In collaboration with Aron Rossman-Kiss
Based on a huge audio archive of testimonies from participants and statistics of victims from the Yugoslav Wars, the work questions the modalities of presenting this material as well as the power structures that condition their use and dissemination. Ironic and grave, it is both a memorial in the making and a reminder that describing events simply as “war” risks glossing over the imbalances, intricacies and causes of the conflicts. In conjunction with the uncanny ability of algorithmically-generated “fake” text to function as testimonies, the work serves to highlight the complexities inherent in the use of such material within the public sphere, education and documentary research.
Papers: A deep learning algorithm was trained on interviews with participants of the Wars. New texts are generated based on what it has learnt, auto-translated for other languages and printed at regular intervals during the exhibition. Visitors are encouraged to take home a printout scattered on the floor. Deep learning relies on huge quantities of data for training; when more transcripts are made available to the algorithm, the quality of the generated texts improves.
Walls: a grouping of statistics, analyses and reports pertaining to the Wars. Although by no means exhaustive, they are an attempt to provide the context to the interviews and to draw a more balanced picture of the conflicts.

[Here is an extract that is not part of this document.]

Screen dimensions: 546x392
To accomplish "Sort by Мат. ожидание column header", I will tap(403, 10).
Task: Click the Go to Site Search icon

Sound: Many of the veterans’ interviews were tagged with keywords indicating their content. For non-Serbo-Croatian speakers, they provide the only way of accessing the material. The tags have been combined, rearranged and supplemented by additional words, becoming what appears to be a poem.
Exhibited at the Museum of Contemporary Art Belgrade, the Austrian Museum of Folk Life and Folk Art, Vienna, and the History Museum of Bosnia and Herzegovina, Sarajevo.